01/12/2009 - 07h01

País da Copa receberá o mundo em 2010 com feridas raciais ainda escancaradas

Alexandre Sinato
Em Johanesburgo (África do Sul)

Philemon Nebedi entra no museu do Apartheid, em Johanesburgo, e logo interrompe a caminhada em frente a uma placa. Com força, aponta o dedo para os dizeres e os repete em voz alta: "o homem branco é superior na África do Sul por toda sua natureza [...] e seguirá superior até o final". A frase foi dita durante o regime de segregação racial que imperou no país.

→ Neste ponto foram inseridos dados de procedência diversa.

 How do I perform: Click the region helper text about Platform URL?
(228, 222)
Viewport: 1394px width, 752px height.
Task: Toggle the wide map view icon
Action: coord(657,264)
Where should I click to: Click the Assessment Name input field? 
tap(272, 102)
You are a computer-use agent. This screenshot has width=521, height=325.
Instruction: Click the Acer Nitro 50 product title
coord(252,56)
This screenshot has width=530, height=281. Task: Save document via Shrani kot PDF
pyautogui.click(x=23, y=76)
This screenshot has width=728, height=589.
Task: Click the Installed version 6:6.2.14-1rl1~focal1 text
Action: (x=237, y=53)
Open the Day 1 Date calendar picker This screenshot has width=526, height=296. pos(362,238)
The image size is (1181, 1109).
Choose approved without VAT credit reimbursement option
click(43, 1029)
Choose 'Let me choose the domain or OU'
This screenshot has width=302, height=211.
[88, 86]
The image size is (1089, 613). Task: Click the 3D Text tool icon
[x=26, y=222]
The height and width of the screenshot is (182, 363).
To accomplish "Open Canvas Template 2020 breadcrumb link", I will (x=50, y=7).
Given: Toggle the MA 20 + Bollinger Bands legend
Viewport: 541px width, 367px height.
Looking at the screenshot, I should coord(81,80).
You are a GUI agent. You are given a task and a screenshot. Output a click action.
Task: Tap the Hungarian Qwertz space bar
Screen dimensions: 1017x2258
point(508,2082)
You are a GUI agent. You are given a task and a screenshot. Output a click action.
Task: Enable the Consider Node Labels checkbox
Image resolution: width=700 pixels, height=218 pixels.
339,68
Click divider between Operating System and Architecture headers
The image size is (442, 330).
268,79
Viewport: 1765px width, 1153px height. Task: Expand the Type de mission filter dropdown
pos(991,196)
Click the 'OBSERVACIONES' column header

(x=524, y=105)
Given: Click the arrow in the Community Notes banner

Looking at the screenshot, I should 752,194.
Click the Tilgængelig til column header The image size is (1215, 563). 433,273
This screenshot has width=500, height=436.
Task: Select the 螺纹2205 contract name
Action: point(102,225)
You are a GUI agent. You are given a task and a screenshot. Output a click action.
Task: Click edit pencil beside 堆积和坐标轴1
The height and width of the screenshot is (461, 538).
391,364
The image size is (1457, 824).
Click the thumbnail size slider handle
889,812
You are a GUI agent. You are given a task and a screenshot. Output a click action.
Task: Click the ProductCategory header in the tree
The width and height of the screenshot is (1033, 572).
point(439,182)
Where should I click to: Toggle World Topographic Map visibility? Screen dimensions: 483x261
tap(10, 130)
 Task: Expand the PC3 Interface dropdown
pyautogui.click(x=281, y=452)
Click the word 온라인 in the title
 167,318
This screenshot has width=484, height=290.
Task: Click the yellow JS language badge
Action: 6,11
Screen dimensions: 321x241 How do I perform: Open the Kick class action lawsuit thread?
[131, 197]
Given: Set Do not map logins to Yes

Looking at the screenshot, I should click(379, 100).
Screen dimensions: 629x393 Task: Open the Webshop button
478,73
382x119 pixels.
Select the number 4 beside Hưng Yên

O inconformismo do taxista de origem zulu, quase 20 anos depois, traduz a realidade que ainda vigora na sede da próxima Copa do Mundo.

 

FERIDAS RACIAIS AINDA ABERTAS

  • Entrada do Museu do Apartheid ‘separa’ os visitantes de acordo com as raças impressas aleatoriamente nos ingressos de entrada

  • O taxista Philemon Nebedi visita o museu e lembra dos duros tempos de apartheid na África do Sul

  • Uniforme e foto lembram dia histórico em que Mandela saudou a seleção nacional de rúgbi após a final do Mundial logo após o término do apartheid

Muitas feridas ainda estão abertas. O tempo ainda não curou todos os desmandos promovidos pelo governo racista que mandou na África do Sul por mais de quatro décadas. A sede do Mundial de 2010 hoje vive pacificamente, mas a separação racial ainda não está totalmente exterminada. São muitos os resquícios dos tempos marcados pela crueldade.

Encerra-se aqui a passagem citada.